__Text to read__.
━━━━━━━━━━
John O'Korn, QB, Houston
David Piland was expected to serve as Houston's top quarterback in 2013, but O'Korn has pulled away as the starter in Houston's pass-happy offense, and he's showing signs of turning into a strong fantasy asset as a result. Although he' s a true freshman, O'Korn has completed 63.5 percent of his passes while averaging 8.1 yards per pass, throwing 10 touchdowns in four games compared to just one interception. He hasn't passed any particularly tough tests as far as opposing defenses go, but that's only a minor concern given that he plays in the AAC. He should have at least a few big games in store before the year is over, even if it might be best to bench him against the likes of BYU and Louisville.
Justin Goodwin, RB, Rutgers
Paul James (leg) is expected to miss another game and previous top backup Savon Huggins continues to faceplant for Rutgers, so Goodwin surprisingly finds himself as Rutgers' top running back as the Scarlet Knights take on Louisville on Thursday. With James out against SMU on Saturday, Huggins posted just 48 yards on 18 carries. Goodwin, meanwhile, torched the Mustangs for 149 yards and two touchdowns on 24 carries (6.2 YPC) and added 73 yards and a touchdown on two catches. Louisville's defense is tougher than SMU's, but Goodwin could have another solid game in store with James sitting.
Chase Rettig, QB, Boston College
After throwing 39.4 times per game in 2012, the Boston College offense really pulled itself back in its first five games of this season, throwing just 109 attempts. Rettig has been much more efficient for it, throwing nine touchdowns and averaging 8.2 yards per pass after throwing 17 touchdowns and averaging 6.5 yards per pass in 2012, but Rettig's overall fantasy utility is done since his pass attempt volume has decreased so drastically. That should change this week as Boston College (perhaps futilely) attempts to keep up with a Clemson squad averaging 44.2 points per game. Rettig's only a deep-league option due to his own shaky history and the surprisingly good showing by the Clemson defense so far this year (16.6 points allowed per game), but there's reason to believe this week's game will be his best of the year from a fantasy standpoint.
Martavis Bryant, WR, Clemson
Bryant is best avoided outside deep leagues and ACC-only formats since Clemson has so many receiving candidates in its spread-out offense, but he's on the verge of establishing himself as Clemson's clear No. 2 wideout behind lead man Sammy Watkins, and that gives Bryant some fantasy upside. After catching three passes for 79 yards and a touchdown against Syracuse on Saturday, Bryant is up to 268 yards (17.9 YPC) and three touchdowns on 15 catches in four games. At about 6-foot-5 with deep speed, Bryant should continue to find his way into the endzone as the offense throws at a rate of more than three touchdowns per game.
━━━━━━━━━━
__Directive__.
Reproduce the passage of the player notes between "Justin Goodwin, RB, Rutgers" and "with James sitting.", inclusive.

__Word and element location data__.
━━━━━━━━━━
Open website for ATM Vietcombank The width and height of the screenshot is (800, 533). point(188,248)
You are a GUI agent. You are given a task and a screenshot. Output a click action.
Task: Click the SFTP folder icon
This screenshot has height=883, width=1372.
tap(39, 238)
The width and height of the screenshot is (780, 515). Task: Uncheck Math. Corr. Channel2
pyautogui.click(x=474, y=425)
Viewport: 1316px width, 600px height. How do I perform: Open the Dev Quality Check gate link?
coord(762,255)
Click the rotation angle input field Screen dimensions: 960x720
━━━━━━━━━━
__Output__.
Justin Goodwin, RB, Rutgers
Paul James (leg) is expected to miss another game and previous top backup Savon Huggins continues to faceplant for Rutgers, so Goodwin surprisingly finds himself as Rutgers' top running back as the Scarlet Knights take on Louisville on Thursday. With James out against SMU on Saturday, Huggins posted just 48 yards on 18 carries. Goodwin, meanwhile, torched the Mustangs for 149 yards and two touchdowns on 24 carries (6.2 YPC) and added 73 yards and a touchdown on two catches. Louisville's defense is tougher than SMU's, but Goodwin could have another solid game in store with James sitting.